Circular Segments Container

Let $r$ =radius, $h$ =height, $S$ =surface area, $V$ =Volume

The area of the two segments combined is $2 \cdot ( \frac{\pi r^{2}}{4} -\frac{r^{2}}{2})=(\frac{\pi}{2}-1)r^{2}$ and so $V=(\frac{\pi}{2}-1)r^{2}h$

Since $V$ is fixed let's cleverly set $V=\frac{\pi}{2}-1$ so that $r^{2}h=1$ or $h=\frac{1}{r^2}$

$S=2(\frac{\pi}{2}-1)r^{2}+\pi r h$ but making the above substitution gives $S$ as a function of $r$ :

$S(r)=(\pi-2)r^{2}+\frac{\pi}{r}$ [A quick graph tells us the minimum around $r=1.1$ will easily be found using the derivative.]

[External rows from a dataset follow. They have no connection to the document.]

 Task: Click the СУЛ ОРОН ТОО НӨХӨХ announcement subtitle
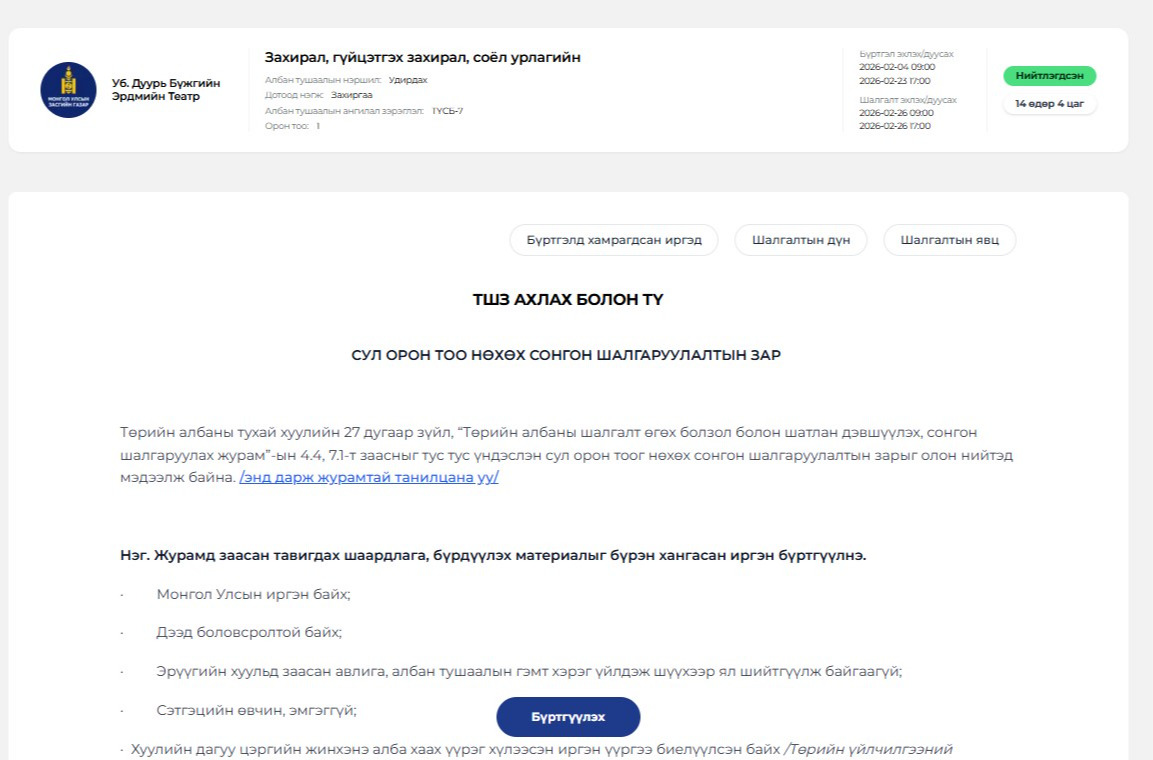tap(566, 355)
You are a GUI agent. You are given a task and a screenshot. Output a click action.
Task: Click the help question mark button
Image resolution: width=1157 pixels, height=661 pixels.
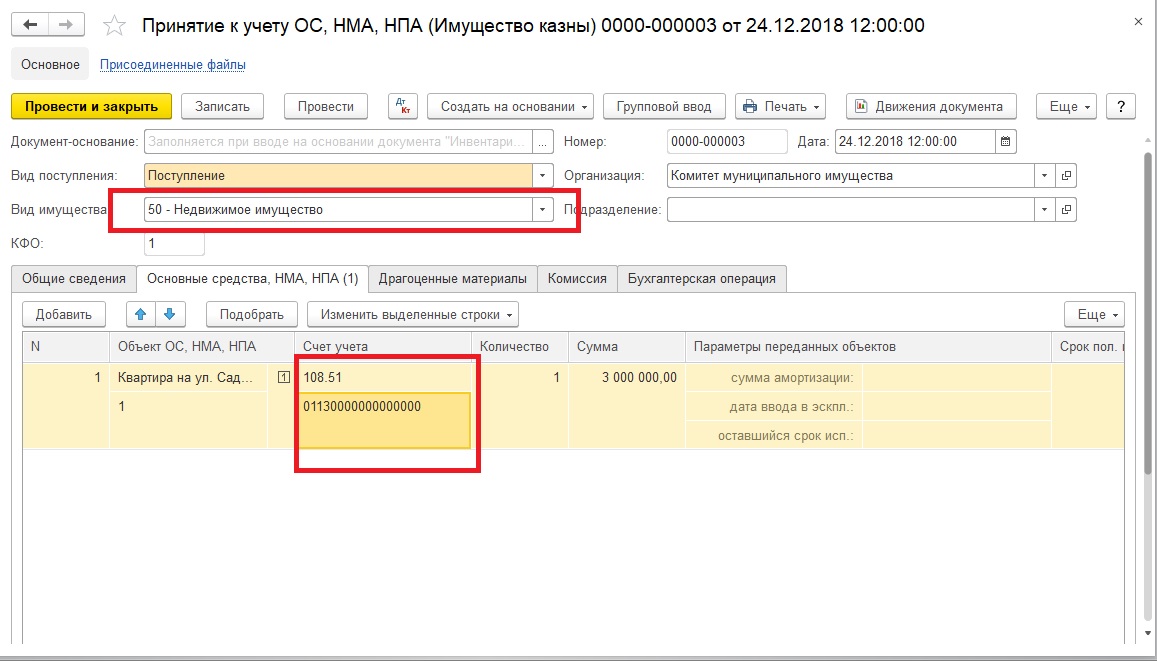[1121, 106]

$S'(r)=(2\pi-4)r-\frac{\pi}{r^{2}}=0$

$(2\pi-4)r=\frac{\pi}{r^{2}}$

$r^{3}=\frac{\pi}{2\pi-4}$ [The cube root of this is around 1.1 but it turns out we don't need it.]

We are told to find $\frac{h}{r}$ but we can substitute $h=\frac{1}{r^{2}}$ to get $\frac{1}{r^{3}}$ which is just the reciprocal of the above $r^{3}$

So the ratio is $\frac{2\pi-4}{\pi}=2-\frac{4}{\pi}$ . This means $a=2$ and $b=4$ so the solution is $a+b=\boxed{6}$